There’s nothing new about young adults not consuming much news on television – or anywhere else for that matter. By and large, when we were 18 or 20 or even 25, people like me could usually find better things to do. But once we started getting partners, families, homes, and a bunch of cares we generally started settling down in front of the news, and we came in large numbers to the BBC.
Those old certainties are gone. In our review of the performance of BBC News and Current Affairs, published today, the BBC Trust shows that young people are consuming news, more than ever before, but many of them prefer to get it online and on the move, rather than from TV, or radio, or the press. Over half of 18 to 24 year olds say the internet is their main source of news, and between 2003 and 2013 the percentage of 16 to 24s watching BBC News on TV fell from just under half to a third.
They graze for news anytime, anyplace, and they define it much more broadly than we broadcasters ever did. Last week, among the BBC News website’s most read and most shared stories, one about changes to the mortgage application process vied with another about a hamster-sized deer born in Spain. For some new news providers the deadly serious sits comfortably with the mind-numbingly inconsequential: as I write this I am offered by Buzzfeed seven photos showing the deadly floods in Afghanistan and the nineteen most important Leonardo DiCaprio Pinup Poses.
News is the info you choose to talk about, and to share, whether it comes from Buzzfeed, Huffpo, Guardian online, from Vice, from Twitter, from Instagram and from a list of sites that, if I wrote about them, would be out of date already by the time you read it. BBC News Online is up there along with the best, but the market is much more diverse and changeable than anything traditional broadcasting has ever had to cope with. The internet is unregulated: high-minded analysis vies with whimsy and rumour; the unashamedly partial sits side by side with the insidiously unreliable.
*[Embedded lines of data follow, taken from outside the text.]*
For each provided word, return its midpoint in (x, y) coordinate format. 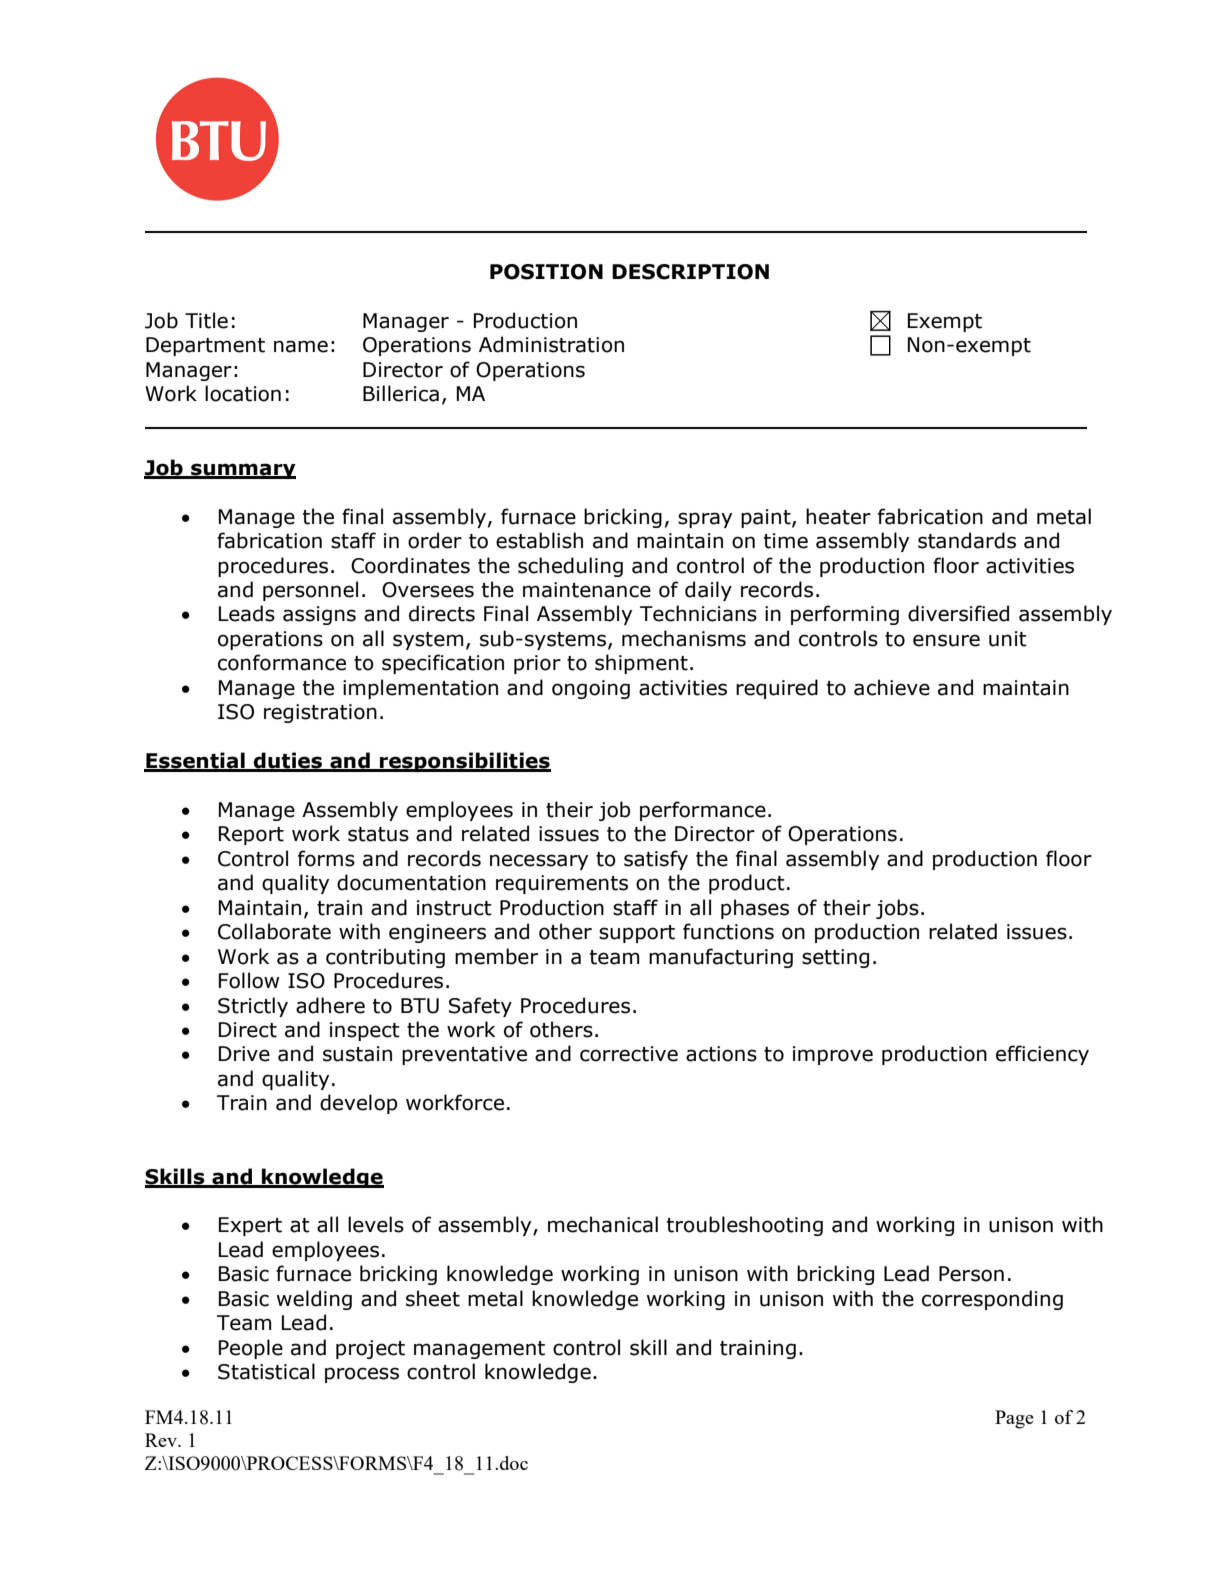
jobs (897, 909)
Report (251, 835)
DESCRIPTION (690, 272)
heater (838, 516)
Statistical (266, 1371)
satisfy (656, 860)
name (301, 346)
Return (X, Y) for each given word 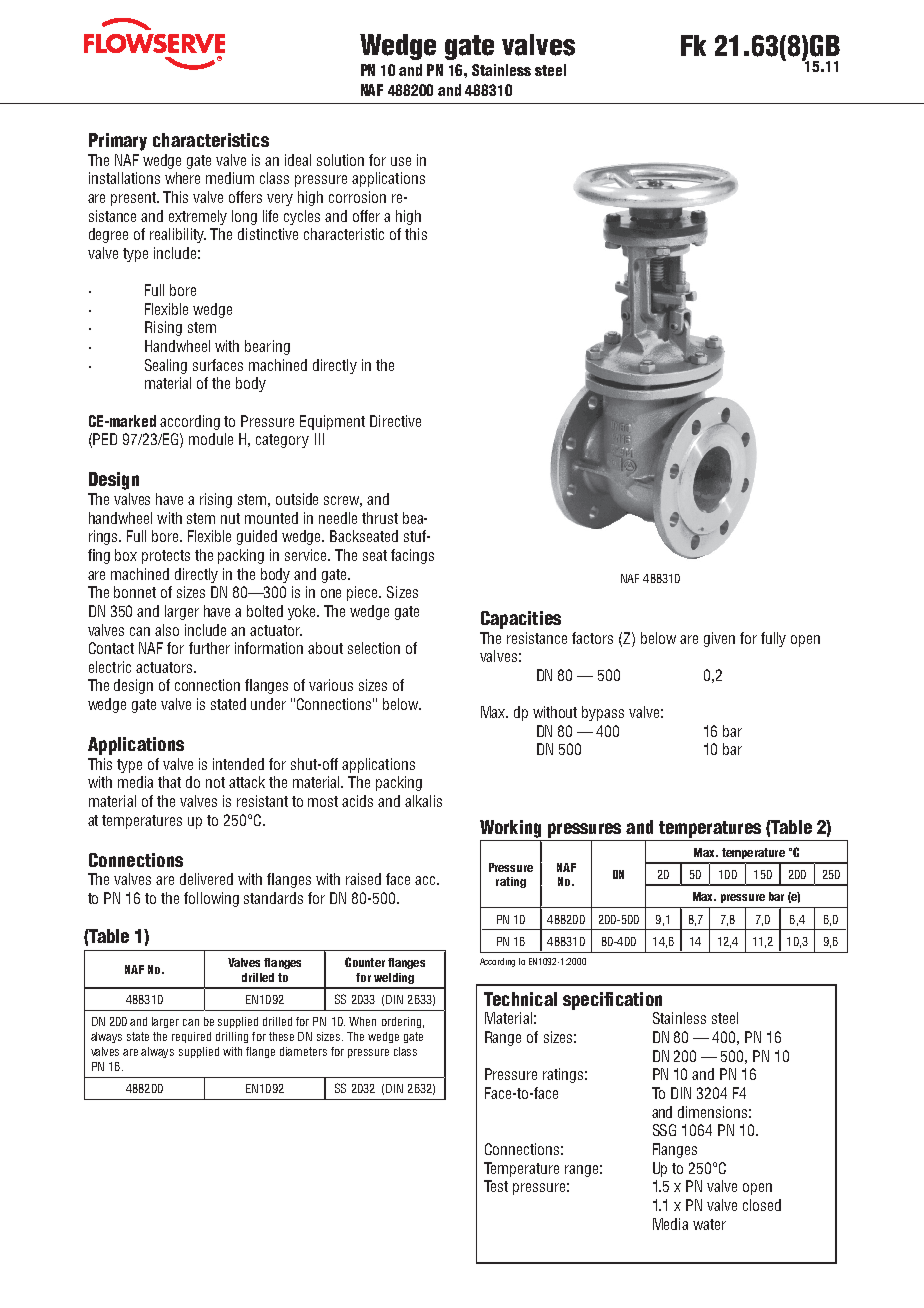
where (182, 178)
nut (230, 518)
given (719, 639)
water (709, 1224)
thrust (380, 518)
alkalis (423, 801)
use (401, 161)
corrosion (357, 197)
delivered (206, 879)
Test (496, 1186)
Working (510, 829)
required (191, 1037)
It is all news of a sort, and all of it has its market.
What the BBC has offered generations for the past 60 years or more has been a fundamental building block of our well-informed democracy: and a reliable, trusted, defined, regulated space. By and large, if you heard it on the BBC you could reasonably assume it would be right, it would be fair, and it would be independent of political or commercial pressure.
There is every reason to believe that this, and future, generations will cherish those values and will be open to BBC journalism that is insightful, courageous, hard-hitting, well-resourced and, above all, accurate and committed only to discovering the truth, challenging prejudice by reflecting the widest possible range of opinions. But first the BBC has to reach them. It has to reach them where they are, not expect them to come looking.
So one of the things the Trust is asking today of the BBC is to become ever more nimble in bringing fast, intelligent, impartial news with a global agenda to new online audiences through devices and apps that suit their tastes and their lifestyles. There is no danger of the BBC dominating the emerging mobile market, which is already healthy, vibrant, diverse, and growing apace. But the BBC must bring something of value to it, something “distinctively BBC”, not just reaching new audiences but engaging them, interacting with them, giving them space to discuss, to argue, and persuade one another.
It’s overwhelmingly clear from our findings that audiences across all sections of the UK rate the BBC well out in front of other news providers on trust, breadth and expertise. They are less sure that the BBC is engaging, that it understands and reflects their own lives, or that it speaks to them in their own voice. Partly this is about story choice, partly about the people they see and hear in the programmes, and partly too about the people who make them. So we think there are some changes that need to be made there too.
The BBC Trust wants not just the diversity of the journalism to improve, but the diversity of contributors to it, and of the teams that produce it. The entire industry faces a problem in reflecting the modern UK properly – and this is as much a problem for new media as it is for traditional broadcasters. But the BBC has a higher obligation. It remains the Nation’s broadcaster: it must look and sound more like the Nation.